Sem grandes expectativas, o paciente sorriu, anuiu com a cabeça, prestou reverências ao SUS e declarou que concordava em gênero, número e grau com as providências explicitadas, pois, confiava muito na sua capacidade profissional. Entretanto, gostaria de fazer um último pedido, antes de adormecer sob a providencial injeção de boa-noite-cinderela na veia, caso ele, o médico, não se importasse — na verdade, pelo adiantado da hora, ele, o socorrista, se importava bastante, mas, tinha feito um juramento, então, era todo-ouvidos. O homem requisitou que o fruto não fosse jogado fora, pois, pretendia, levá-lo consigo, na manhã seguinte, tão logo recebesse alta hospitalar. Adorava chupar aquela espécie de manga porque não deixava fiapos entre os dentes.

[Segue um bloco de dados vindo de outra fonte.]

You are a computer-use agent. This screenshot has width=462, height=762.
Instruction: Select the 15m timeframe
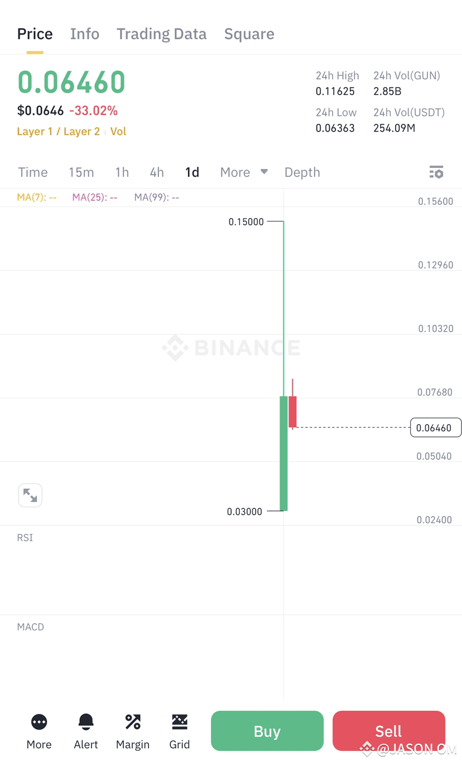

Aquilo foi demais para mim. Esmurrei o tampo da mesa. Os canecos vazios entreolharam-se assustados. Os ossinhos da pobre ave, destroçada por nossos caninos brancos e vorazes, estremeceram. Eu disse que ele fosse mentir para outra pessoa. Lerdo, cínico, risonho e nem um pouco confiável àquela altura da noite, o doutor-amigo mandou renovar os canecos e garantiu que nunca mentia, senão, para a Receita Federal. “Algumas pessoas nunca saem da fase anal, meu amigo. Veja só o Senador da República. Nem Freud explica uma coisa como aquela…”. Então, levantou-se, firmou o corpo e caminhou cambaleante até o banheiro mais próximo.